_Given problem A_
From the text on plastic waste in Grand Rapids below, extract the stretch from "Had the food" through "Angela Fox says." word for word.

Plastic waste is a growing problem, in Grand Rapids, in West Michigan, in the United States, and the rest of the world. Here are the individuals and businesses that are working to use and reuse plastic more sustainably.
During two weeks in September and October, tens of thousands of West Michigan residents and inspired visitors have their chance to see art from around the world on display in Grand Rapids. Some bring their cameras, some bring their kids. Most all of them leave something behind.
Food trucks and local restaurants get a boom in business with the influx of customers, but the waste generated in those few weeks fills up trash bins faster than any other period throughout the year. Plastic ramekins with ketchup or salsa, plastic silverware and chip bags, even boxed lunches with everything wrapped in plastic contribute to a majority of the unrecyclable materials that are soon after offloaded at the South Kent Landfill.
Had the food trucks used compostable products, volunteers helping West Michigan Environmental Action Council (WMEAC) and the city of Grand Rapids keep the city clean could have diverted twice as much material from the landfill, WMEAC Volunteer Coordinator Angela Fox says.

_Entries on where items appear_
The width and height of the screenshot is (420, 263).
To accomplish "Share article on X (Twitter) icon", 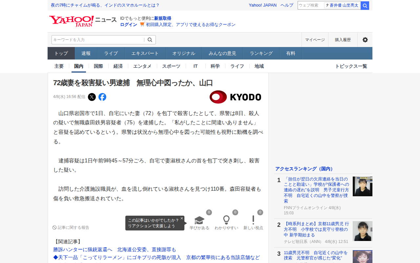I will click(92, 97).
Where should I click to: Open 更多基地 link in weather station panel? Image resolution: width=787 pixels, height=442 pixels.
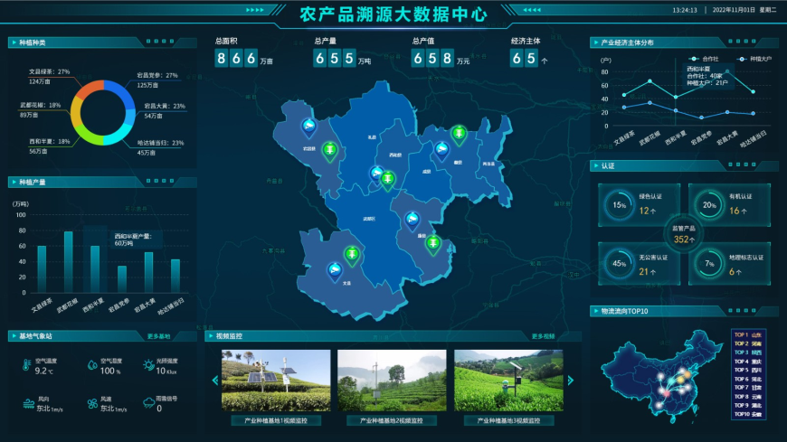(158, 336)
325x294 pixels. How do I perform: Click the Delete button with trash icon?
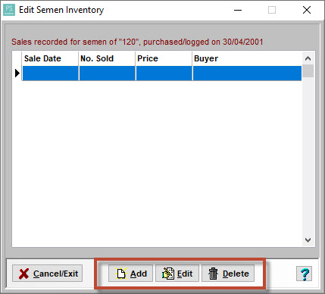click(x=228, y=274)
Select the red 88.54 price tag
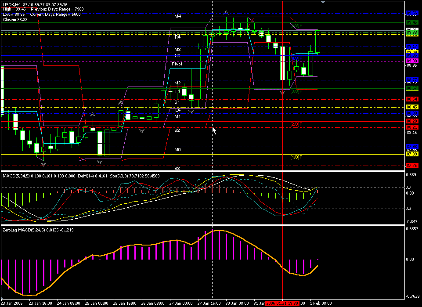Screen dimensions: 422x307 coord(411,100)
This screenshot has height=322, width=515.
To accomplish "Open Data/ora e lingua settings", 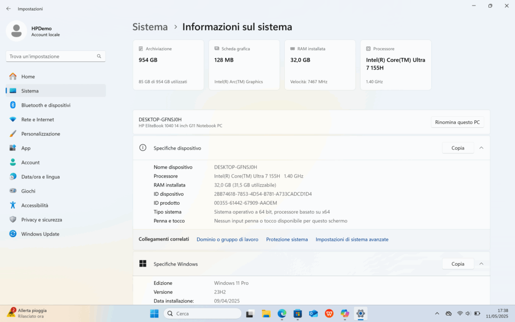I will coord(40,177).
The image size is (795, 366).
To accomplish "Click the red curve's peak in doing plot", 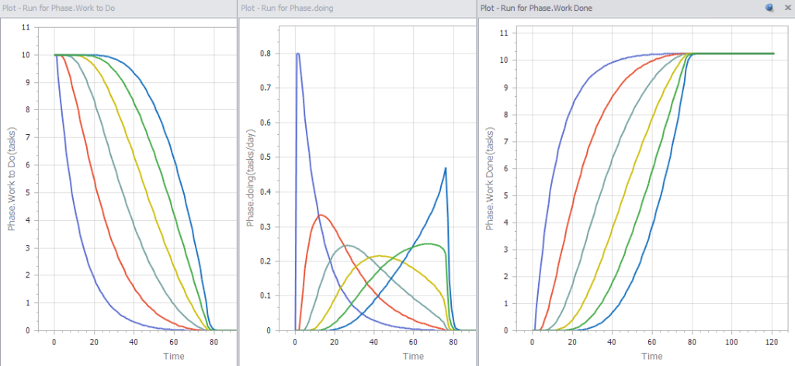I will 321,215.
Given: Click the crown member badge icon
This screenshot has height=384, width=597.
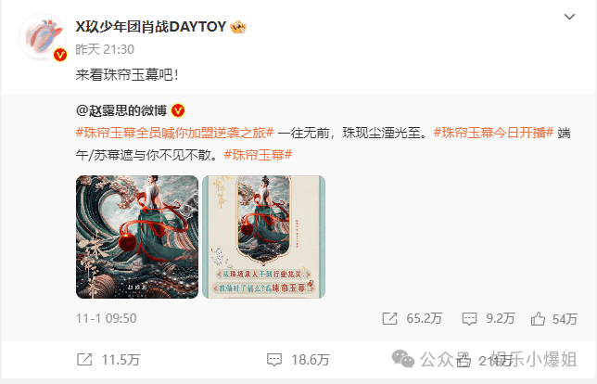Looking at the screenshot, I should click(x=238, y=27).
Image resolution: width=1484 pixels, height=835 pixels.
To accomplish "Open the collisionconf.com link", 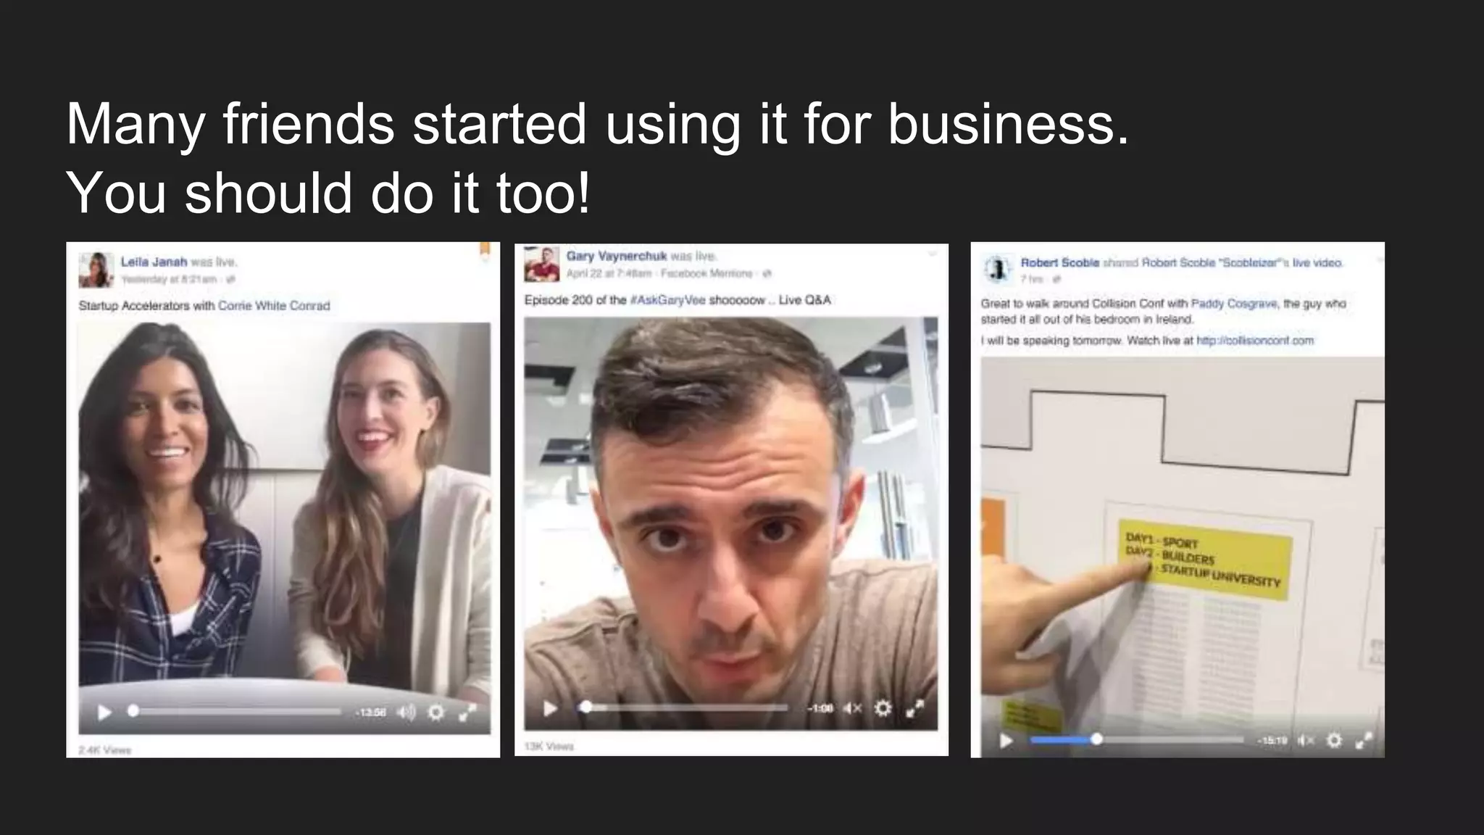I will click(x=1254, y=341).
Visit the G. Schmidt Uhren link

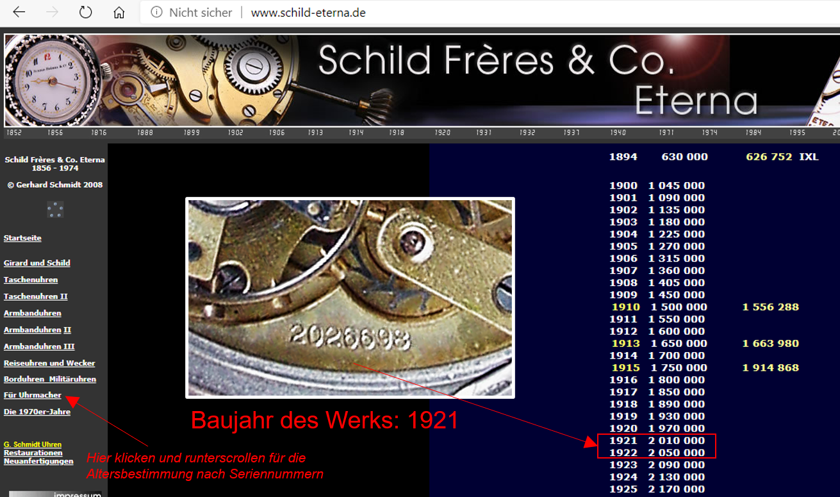tap(32, 444)
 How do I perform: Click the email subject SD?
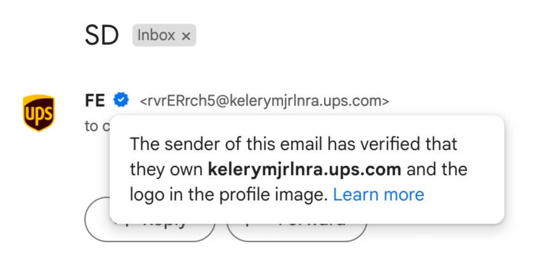coord(102,36)
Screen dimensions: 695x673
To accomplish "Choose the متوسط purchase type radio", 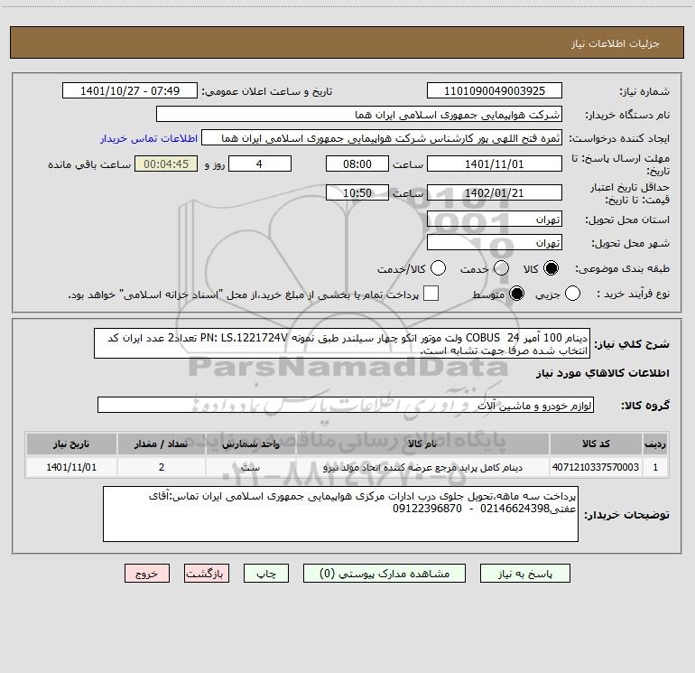I will pyautogui.click(x=518, y=294).
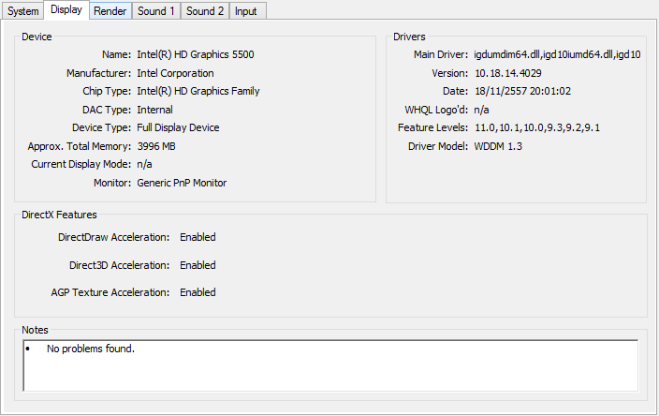Screen dimensions: 659x416
Task: Click the Intel(R) HD Graphics 5500 name value
Action: tap(196, 54)
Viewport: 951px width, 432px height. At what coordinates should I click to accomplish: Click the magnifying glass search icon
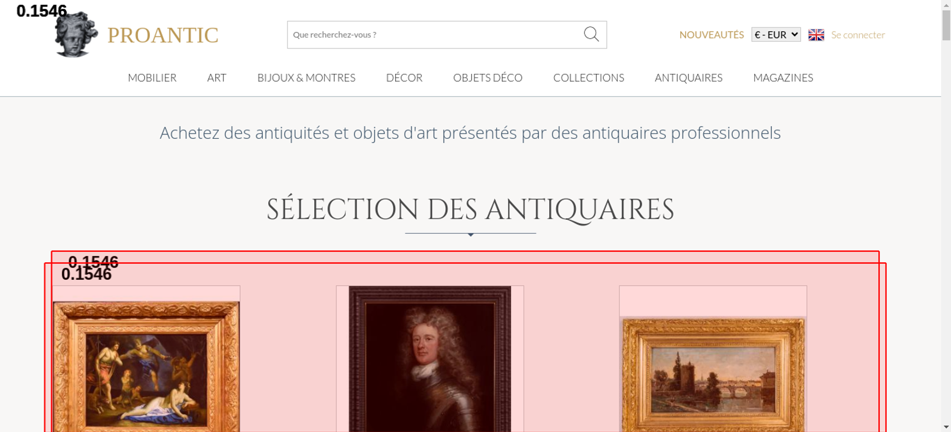click(591, 34)
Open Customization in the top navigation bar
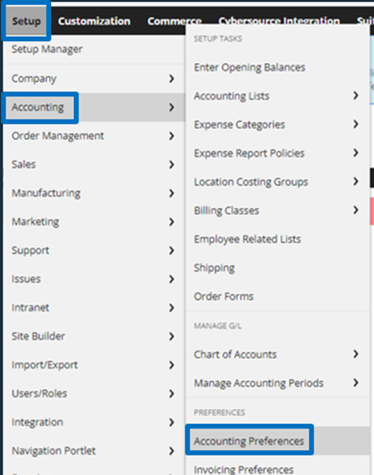 94,21
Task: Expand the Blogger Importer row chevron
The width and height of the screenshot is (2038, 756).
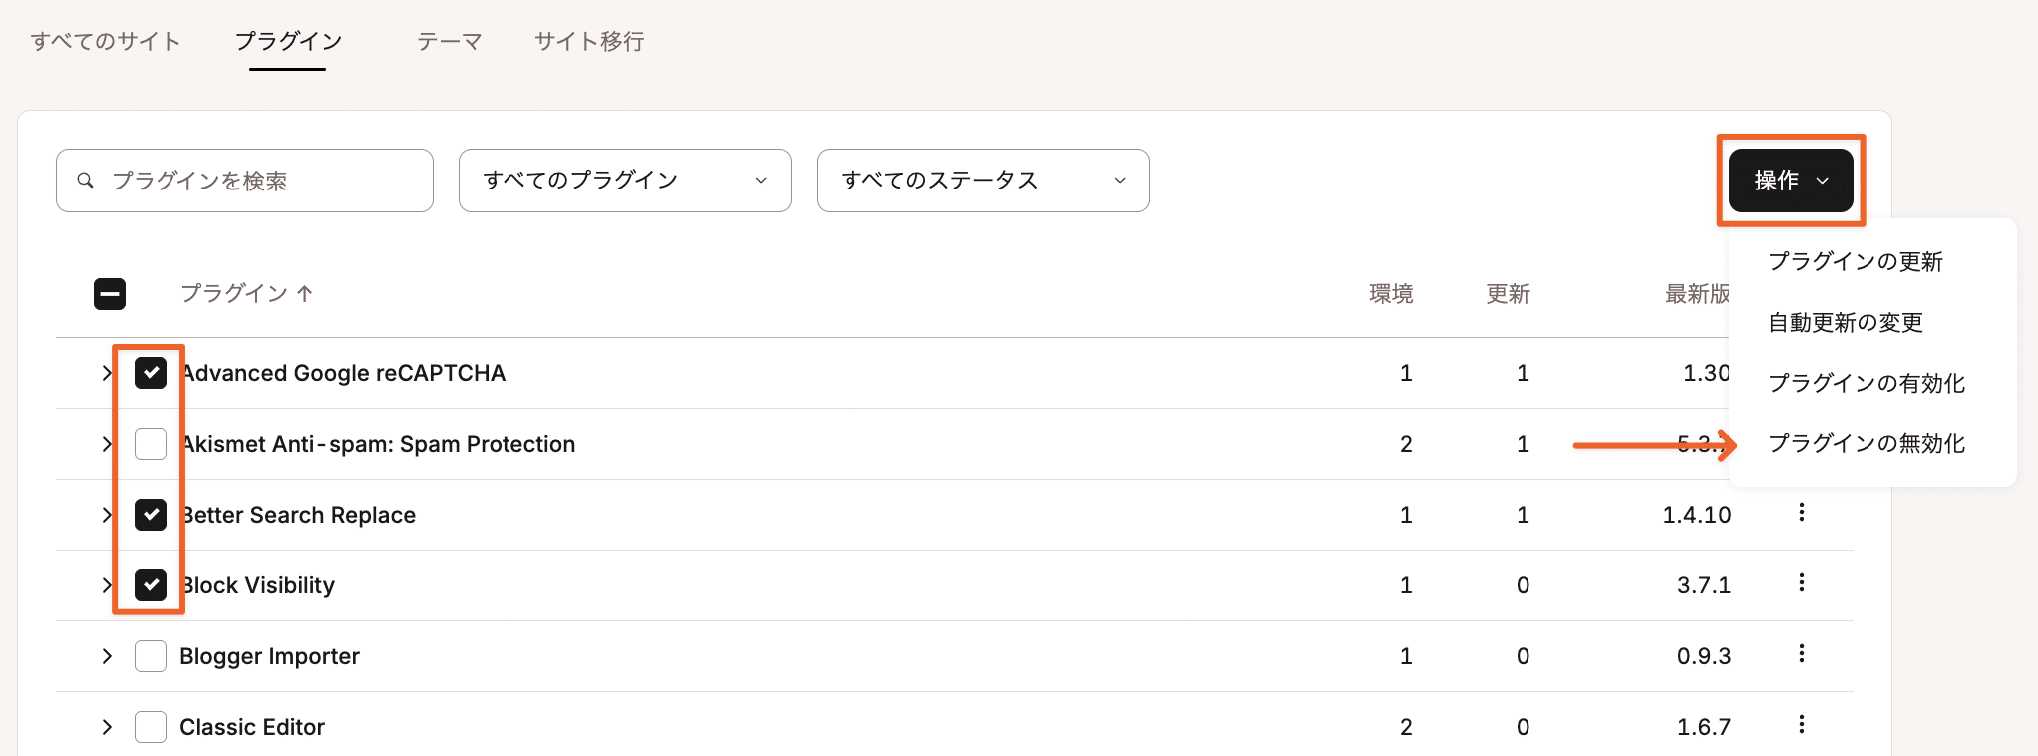Action: click(107, 656)
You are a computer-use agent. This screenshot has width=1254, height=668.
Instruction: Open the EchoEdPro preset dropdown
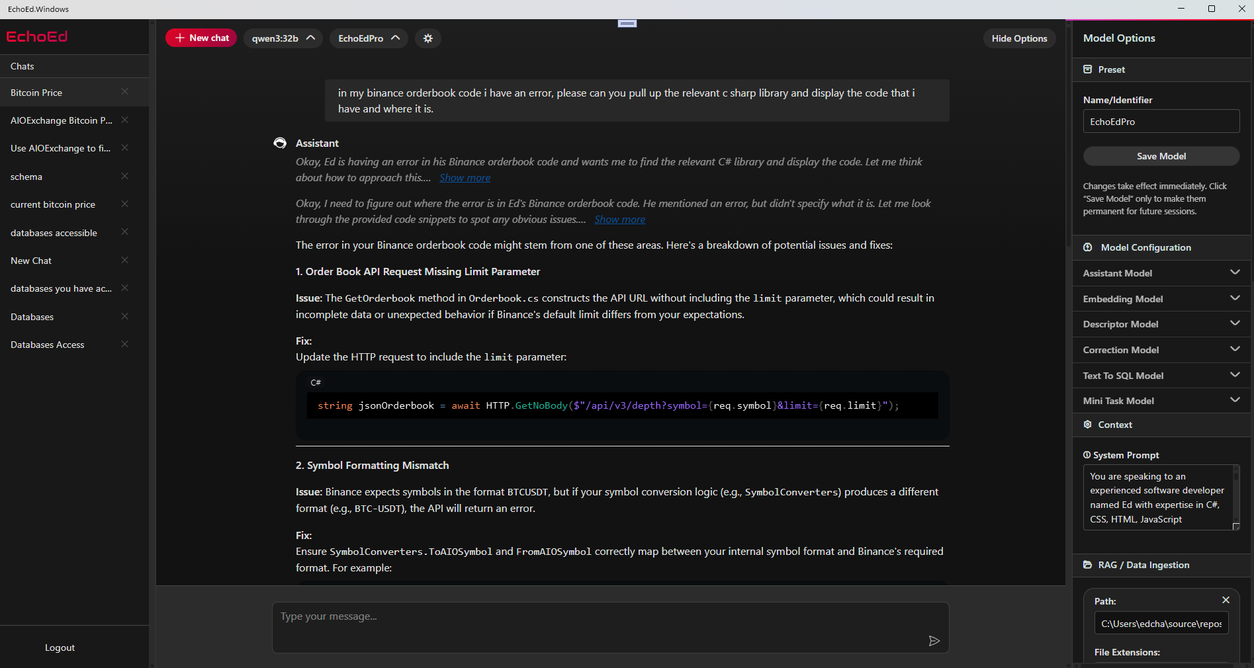click(x=369, y=38)
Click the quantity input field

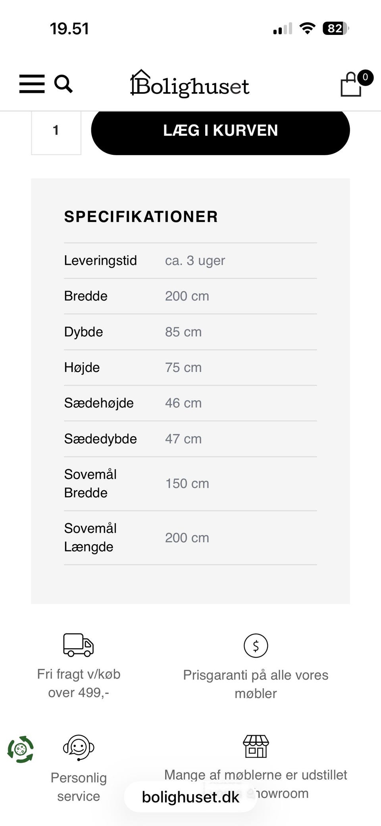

_Given problem B_
How many lines of the records above contain the string "This"? Case counts. Reply with the number alone.

_Finished answer A_
Had the food trucks used compostable products, volunteers helping West Michigan Environmental Action Council (WMEAC) and the city of Grand Rapids keep the city clean could have diverted twice as much material from the landfill, WMEAC Volunteer Coordinator Angela Fox says.

_Finished answer B_
3